### Required work
A single figure is expected: how many lines of the data that follows contain the word "Control".

### Records excerpted from a collection
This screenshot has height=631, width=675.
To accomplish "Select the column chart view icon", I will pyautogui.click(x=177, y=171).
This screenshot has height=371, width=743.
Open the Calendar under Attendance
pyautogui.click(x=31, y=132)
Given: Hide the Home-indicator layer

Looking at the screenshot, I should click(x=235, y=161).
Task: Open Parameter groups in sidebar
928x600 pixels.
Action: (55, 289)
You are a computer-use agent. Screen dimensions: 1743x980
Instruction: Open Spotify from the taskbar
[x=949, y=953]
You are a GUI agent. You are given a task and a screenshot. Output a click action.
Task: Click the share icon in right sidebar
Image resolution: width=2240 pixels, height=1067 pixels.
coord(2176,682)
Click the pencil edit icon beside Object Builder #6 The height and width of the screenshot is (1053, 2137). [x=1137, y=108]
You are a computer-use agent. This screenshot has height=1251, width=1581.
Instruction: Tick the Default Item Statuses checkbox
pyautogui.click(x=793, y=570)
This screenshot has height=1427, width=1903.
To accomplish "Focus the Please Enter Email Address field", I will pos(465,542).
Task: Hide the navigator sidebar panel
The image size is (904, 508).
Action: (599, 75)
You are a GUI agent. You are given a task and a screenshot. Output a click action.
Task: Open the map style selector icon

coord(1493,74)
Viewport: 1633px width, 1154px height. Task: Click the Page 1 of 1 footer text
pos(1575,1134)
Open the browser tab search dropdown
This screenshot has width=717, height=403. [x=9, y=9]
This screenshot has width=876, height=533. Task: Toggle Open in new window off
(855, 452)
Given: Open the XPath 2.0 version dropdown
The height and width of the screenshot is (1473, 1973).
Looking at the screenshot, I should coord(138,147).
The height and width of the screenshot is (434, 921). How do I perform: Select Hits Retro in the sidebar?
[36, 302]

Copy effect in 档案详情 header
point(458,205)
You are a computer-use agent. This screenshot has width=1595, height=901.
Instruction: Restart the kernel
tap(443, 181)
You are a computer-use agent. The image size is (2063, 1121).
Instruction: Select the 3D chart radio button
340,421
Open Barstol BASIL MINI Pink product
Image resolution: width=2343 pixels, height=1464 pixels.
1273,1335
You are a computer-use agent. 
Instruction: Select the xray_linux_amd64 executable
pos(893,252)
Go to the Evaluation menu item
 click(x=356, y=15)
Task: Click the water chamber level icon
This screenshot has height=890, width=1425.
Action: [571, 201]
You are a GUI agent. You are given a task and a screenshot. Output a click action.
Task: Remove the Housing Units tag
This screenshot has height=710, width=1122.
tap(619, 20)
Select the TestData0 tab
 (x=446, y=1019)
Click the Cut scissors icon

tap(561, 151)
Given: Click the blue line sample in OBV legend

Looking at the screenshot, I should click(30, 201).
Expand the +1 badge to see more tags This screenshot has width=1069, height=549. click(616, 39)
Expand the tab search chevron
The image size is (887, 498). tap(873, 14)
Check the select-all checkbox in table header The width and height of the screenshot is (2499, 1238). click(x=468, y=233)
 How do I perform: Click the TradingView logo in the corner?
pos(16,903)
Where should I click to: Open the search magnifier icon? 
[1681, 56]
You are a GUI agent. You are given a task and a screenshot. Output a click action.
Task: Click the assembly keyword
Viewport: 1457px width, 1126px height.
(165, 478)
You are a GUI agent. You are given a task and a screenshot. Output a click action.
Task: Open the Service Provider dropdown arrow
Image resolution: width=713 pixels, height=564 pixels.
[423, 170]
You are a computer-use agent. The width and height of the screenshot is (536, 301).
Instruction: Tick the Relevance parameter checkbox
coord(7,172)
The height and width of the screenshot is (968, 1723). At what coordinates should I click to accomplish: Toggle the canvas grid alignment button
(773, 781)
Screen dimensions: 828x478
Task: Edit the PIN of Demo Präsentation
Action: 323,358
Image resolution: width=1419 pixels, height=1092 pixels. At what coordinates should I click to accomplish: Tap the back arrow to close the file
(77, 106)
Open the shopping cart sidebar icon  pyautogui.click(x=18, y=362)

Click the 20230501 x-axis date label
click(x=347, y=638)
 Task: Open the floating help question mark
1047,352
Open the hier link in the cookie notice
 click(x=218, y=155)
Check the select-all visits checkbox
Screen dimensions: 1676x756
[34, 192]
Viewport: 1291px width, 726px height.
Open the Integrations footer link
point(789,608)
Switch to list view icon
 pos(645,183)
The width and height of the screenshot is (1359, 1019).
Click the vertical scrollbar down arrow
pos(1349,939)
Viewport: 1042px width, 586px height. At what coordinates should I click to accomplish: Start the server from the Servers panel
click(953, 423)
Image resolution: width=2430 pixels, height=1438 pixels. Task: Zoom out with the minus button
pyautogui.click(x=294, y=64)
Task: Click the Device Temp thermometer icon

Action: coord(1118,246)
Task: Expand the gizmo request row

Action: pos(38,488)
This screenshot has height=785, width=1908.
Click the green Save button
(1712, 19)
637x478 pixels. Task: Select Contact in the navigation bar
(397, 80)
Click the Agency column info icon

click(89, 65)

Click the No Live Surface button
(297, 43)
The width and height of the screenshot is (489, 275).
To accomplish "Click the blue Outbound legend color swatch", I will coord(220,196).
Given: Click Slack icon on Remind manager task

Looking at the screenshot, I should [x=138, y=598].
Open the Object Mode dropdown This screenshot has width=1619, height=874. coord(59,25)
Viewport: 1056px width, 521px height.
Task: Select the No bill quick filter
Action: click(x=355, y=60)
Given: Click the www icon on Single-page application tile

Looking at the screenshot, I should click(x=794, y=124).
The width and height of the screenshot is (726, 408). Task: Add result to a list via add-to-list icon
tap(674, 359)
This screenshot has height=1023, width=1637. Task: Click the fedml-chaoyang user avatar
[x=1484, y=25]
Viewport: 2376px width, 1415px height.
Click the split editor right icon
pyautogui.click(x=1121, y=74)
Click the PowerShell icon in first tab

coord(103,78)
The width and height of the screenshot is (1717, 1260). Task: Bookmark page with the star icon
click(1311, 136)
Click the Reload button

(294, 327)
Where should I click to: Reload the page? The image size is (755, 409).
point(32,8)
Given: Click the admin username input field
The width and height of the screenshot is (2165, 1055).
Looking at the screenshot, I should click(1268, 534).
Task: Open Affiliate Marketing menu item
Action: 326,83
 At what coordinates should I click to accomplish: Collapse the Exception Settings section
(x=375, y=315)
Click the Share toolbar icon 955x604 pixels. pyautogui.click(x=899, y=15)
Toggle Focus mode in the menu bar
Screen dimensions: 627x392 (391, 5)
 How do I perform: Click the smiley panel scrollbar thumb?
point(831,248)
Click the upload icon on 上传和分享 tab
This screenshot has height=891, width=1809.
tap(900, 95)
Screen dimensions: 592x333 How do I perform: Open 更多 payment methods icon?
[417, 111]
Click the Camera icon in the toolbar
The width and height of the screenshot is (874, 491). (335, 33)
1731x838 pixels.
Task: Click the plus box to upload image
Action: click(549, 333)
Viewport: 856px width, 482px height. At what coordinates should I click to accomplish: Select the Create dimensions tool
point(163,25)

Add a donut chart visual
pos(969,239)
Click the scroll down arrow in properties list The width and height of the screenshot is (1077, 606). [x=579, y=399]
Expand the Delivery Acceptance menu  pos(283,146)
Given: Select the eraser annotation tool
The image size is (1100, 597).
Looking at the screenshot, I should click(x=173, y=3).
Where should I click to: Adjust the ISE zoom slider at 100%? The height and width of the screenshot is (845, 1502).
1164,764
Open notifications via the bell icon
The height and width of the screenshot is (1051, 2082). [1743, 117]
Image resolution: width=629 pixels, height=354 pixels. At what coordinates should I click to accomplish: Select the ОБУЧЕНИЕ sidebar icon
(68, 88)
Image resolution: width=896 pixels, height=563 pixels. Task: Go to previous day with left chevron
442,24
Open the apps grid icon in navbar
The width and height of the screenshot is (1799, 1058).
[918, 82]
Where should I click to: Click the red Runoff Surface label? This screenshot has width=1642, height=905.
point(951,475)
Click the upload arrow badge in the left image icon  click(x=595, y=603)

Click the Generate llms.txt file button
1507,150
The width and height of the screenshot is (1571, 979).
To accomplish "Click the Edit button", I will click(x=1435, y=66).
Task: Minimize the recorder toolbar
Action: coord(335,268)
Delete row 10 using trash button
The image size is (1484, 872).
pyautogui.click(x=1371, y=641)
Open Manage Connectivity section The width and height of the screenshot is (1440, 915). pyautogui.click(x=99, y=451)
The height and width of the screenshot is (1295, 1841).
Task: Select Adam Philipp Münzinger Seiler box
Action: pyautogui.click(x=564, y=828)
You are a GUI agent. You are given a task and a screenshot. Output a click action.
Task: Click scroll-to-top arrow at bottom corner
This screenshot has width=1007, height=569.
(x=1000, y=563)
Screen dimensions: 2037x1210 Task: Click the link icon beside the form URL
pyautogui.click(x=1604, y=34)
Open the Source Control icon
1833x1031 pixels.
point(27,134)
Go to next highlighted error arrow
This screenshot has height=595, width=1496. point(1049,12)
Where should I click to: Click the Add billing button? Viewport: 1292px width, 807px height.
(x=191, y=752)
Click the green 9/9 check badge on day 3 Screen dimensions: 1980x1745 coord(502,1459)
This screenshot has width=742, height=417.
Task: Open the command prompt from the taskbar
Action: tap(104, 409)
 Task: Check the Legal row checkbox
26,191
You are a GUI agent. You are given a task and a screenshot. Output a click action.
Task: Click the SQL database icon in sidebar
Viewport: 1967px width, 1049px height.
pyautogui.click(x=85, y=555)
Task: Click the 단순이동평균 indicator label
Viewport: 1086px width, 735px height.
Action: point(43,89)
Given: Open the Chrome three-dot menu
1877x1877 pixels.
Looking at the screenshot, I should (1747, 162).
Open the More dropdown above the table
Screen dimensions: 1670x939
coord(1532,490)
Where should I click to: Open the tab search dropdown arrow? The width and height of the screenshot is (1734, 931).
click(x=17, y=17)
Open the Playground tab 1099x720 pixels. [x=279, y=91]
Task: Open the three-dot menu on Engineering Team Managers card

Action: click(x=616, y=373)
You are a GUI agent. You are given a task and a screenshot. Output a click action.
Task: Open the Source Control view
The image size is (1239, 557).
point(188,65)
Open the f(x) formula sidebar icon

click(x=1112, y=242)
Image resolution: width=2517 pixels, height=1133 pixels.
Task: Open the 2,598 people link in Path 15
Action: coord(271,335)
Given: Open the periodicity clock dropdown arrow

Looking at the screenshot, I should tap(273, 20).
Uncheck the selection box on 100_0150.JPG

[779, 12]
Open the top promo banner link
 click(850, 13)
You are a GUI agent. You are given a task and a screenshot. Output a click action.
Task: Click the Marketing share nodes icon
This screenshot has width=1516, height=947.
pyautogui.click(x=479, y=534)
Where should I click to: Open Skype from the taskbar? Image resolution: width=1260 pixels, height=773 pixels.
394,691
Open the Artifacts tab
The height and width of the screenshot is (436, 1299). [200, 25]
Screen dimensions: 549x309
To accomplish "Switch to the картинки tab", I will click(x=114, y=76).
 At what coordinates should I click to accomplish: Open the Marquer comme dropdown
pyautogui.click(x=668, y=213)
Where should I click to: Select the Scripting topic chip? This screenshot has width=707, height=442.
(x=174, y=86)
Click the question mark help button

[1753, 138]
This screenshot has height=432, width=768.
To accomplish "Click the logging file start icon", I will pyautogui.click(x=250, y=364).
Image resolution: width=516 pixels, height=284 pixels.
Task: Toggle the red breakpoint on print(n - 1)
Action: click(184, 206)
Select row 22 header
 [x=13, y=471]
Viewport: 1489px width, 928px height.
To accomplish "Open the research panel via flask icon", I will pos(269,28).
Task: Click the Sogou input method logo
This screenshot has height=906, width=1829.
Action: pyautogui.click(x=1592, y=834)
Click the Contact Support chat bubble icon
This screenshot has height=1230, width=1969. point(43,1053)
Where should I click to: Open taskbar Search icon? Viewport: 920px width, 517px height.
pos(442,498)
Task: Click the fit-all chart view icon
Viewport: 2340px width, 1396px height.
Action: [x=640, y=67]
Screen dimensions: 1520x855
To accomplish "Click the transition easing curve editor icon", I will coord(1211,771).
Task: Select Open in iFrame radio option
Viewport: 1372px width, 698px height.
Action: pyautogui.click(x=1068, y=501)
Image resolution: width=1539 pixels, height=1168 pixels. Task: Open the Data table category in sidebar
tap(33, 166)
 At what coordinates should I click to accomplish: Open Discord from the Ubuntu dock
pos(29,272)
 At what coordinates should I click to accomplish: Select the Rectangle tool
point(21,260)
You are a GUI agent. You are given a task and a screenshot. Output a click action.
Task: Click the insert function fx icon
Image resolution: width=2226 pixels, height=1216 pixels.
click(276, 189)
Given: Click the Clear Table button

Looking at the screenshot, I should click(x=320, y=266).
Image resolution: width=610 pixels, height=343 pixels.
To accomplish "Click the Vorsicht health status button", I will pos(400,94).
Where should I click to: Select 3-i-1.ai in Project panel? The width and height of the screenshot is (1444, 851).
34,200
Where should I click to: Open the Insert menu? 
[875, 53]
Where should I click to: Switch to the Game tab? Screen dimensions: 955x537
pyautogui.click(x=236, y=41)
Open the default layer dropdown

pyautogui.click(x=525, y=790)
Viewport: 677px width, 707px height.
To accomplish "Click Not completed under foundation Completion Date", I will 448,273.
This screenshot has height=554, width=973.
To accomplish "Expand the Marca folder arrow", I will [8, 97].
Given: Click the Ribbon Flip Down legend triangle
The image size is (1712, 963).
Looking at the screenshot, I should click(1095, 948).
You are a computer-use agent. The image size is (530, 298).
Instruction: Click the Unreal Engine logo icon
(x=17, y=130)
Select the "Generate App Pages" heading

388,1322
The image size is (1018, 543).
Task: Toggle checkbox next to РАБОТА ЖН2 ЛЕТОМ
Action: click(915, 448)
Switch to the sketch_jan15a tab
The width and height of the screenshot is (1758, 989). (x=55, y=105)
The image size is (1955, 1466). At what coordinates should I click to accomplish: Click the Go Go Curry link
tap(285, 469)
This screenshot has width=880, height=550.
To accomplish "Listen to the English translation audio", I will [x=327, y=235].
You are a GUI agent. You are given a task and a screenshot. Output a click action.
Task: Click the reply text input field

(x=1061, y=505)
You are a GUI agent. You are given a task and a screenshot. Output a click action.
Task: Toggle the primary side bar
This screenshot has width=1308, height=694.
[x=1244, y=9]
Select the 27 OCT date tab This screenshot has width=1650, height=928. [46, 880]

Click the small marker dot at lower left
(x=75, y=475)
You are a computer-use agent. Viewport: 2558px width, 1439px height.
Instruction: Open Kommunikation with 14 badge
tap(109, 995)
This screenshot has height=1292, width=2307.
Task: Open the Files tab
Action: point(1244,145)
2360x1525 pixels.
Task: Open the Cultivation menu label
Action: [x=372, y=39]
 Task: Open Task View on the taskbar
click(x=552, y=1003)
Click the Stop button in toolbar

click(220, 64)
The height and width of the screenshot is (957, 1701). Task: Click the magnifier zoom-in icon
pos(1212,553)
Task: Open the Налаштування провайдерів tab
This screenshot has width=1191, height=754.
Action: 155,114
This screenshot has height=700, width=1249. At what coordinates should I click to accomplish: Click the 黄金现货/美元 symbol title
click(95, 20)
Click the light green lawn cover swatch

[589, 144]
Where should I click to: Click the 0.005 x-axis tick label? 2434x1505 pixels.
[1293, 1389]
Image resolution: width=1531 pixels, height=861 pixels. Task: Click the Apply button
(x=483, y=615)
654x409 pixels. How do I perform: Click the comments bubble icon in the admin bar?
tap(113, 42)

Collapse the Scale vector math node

### Your solution
2